How using AI is like 'having a bunch of smart interns'

‘Using AI is like having a bunch of smart interns’ - I probably stole that from someone at one of the conferences this year, but it feels like the best analogy when comparing the promise and hype around AI with the actual reality. Roughly one year ago we started our AI journey at Ingentis and we learned a few lessons along the way.

But let’s get one thing out of the way, because it really bugs me when people talk about AI without really understanding what the underlying Large Language Model really is. A LLM is not some Voodoo magic and has nothing to do with ‘Intelligence’ in a human sense. At its core AI is a massively scaled multi-dimensional probability matrix, which predicts which word (= token) comes next based on the last word (= token). Yes, it’s like an auto-complete function, but trained at internet scale.

Now some might stop here and feel there is nothing more to ses. However, as much as it is wrong to attribute anything like intelligence to a probabilistic network, it is also wrong to dismiss it. Because the fact is, with probability one can solve perhaps 70% or 80% of most problems. In other words, AI can most likely save you the 30% of time to get you to a 70% solution of a problem, but you will still need to invest the 70% of time to finish the remaining 30%. And this is why the analogy of AI being like a smart intern feels true. A good intern can prepare a presentation or draft a letter or do internet research, but you would not rely on their work without first reviewing it.

At Ingentis we started our journey like so many other companies, with an internal company GPT. We exported and chunked our Intranet Confluence in the hope of some smashing success. As you might have guessed, it wasn’t one. Just because information becomes available, doesn’t mean someone needs it. Those needing the information knew where to look, and those who did not need it - well, they did not. Also prompting for information when you knew exactly where it was only was fun the first few times. In retrospect it reminded me of an earlier hype around IoT, and how startups created apps to switch on lights, when in reality the light switch was a magnitude faster and more convinient. The company GPT project also lacked specific use cases. So that was a lesson learnt - start with a set of validated use cases, make them successfull and then build from there. Also the Company GPT lacked common features like a web connector - based on experience being able to do web searches and summarize website content is considered a must-have.

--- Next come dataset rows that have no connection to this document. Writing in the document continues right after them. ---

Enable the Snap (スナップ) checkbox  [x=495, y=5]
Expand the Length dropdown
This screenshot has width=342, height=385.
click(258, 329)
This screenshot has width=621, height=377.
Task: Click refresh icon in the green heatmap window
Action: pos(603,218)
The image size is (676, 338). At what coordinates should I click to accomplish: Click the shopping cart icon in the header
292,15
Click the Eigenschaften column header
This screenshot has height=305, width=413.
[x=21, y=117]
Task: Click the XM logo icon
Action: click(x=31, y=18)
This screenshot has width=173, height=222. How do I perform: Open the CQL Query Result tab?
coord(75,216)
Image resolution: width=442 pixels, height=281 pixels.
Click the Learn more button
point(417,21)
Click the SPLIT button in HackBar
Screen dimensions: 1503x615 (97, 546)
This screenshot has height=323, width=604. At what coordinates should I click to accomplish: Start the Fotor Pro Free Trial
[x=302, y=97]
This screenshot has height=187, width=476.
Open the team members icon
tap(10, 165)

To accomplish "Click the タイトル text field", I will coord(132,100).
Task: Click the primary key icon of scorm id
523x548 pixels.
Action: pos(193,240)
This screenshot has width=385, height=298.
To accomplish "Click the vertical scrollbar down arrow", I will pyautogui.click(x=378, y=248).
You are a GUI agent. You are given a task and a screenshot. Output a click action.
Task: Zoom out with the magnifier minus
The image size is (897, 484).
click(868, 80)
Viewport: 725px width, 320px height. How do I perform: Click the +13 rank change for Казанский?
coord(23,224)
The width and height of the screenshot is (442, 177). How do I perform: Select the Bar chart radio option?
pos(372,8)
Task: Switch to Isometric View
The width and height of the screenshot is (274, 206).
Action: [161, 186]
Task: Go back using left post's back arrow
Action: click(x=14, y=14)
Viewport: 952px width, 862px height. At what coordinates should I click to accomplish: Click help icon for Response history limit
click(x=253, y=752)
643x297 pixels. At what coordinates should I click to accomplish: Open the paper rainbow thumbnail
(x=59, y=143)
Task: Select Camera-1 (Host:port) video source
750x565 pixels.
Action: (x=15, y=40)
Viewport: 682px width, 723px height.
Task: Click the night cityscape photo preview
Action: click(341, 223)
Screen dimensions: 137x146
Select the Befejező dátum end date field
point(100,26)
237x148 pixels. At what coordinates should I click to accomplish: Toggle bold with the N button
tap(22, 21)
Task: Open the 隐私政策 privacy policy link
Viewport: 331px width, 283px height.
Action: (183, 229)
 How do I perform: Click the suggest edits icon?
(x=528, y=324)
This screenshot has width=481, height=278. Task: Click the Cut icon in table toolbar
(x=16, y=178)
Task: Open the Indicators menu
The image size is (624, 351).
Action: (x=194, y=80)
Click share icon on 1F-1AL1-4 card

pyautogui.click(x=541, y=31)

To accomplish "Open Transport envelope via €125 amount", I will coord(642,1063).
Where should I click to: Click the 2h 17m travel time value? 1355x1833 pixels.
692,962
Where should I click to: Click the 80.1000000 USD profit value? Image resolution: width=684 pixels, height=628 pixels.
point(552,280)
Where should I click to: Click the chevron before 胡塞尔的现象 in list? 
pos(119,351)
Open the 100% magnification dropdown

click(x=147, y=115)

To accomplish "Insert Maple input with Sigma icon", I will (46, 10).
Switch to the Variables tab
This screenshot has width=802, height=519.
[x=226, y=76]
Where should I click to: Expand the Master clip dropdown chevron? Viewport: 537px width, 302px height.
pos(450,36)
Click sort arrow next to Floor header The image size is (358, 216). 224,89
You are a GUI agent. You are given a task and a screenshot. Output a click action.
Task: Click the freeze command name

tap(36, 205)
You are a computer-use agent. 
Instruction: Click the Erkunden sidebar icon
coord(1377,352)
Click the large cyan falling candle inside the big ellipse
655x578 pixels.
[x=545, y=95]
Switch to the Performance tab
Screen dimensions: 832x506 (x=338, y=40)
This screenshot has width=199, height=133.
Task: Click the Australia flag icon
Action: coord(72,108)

Our next project was a lot more specific - we built an RFC (= “Request For Comments”) copilot for our presales team together with our partners at CodeCentric. In B2B, a sale almost always involves the answering of a RFC questionnaire from the customer’s IT/Security/Compliance/YourFavoriteDepartmentHere before the contract is signed. Most RFC’s all ask roughly the same questions while phrasing it differently. Plus, the two or three odd questions, which are company-specific. We built a RAG application and grounded it with our system reference guides. An interesting fact I learned during that project is the importance of the right input chunking. Make it too small, and the reponse is too narrow; make it too large and the response becomes too generic. The resulting RAG application was indeed an unqualified success - it saves us around 50% of the time in answering those RFC questionnaires by prefilling it with answers.

While there are lots of potential AI usecases in the market and product-support side of the business, it becomes much harder to leverage AI as a meaningful and value-adding feature to an enterprise product. Which, BTW, is something I have been hearing from a lot of CTOs over the year. The problem comes down to predictability vs creativity. LLMs really shine in creativity with a high degree of freedom. But at the same time most customers value predictability and accuratness. So finding the right balance has been a challenge. In addition LLMs do not do math well (think about it … it has no concept of 1+1 being 2, it only ‘knows’ that there is an exceedingly high prohability that the next token after a ‘1’, followed by a ‘+’, followed by a ‘1’, followed by a ‘=’, is a ‘2’) - which is yet another challenge for any kind of analytics. But where are challenges there are opportunities. I am not going to tip my hat just yet, but it’s going to be super interesting where we end up with AI in the product.

I started this journey as an AI skeptic. While I am not yet an AI fanboy, my experiences over this year have made me an AI convert. I see a lot of potential usecases where a LLM can get us to the 70% solution while saving us the 30% of the time we would have needed to get there. And that is nothing to scoff at.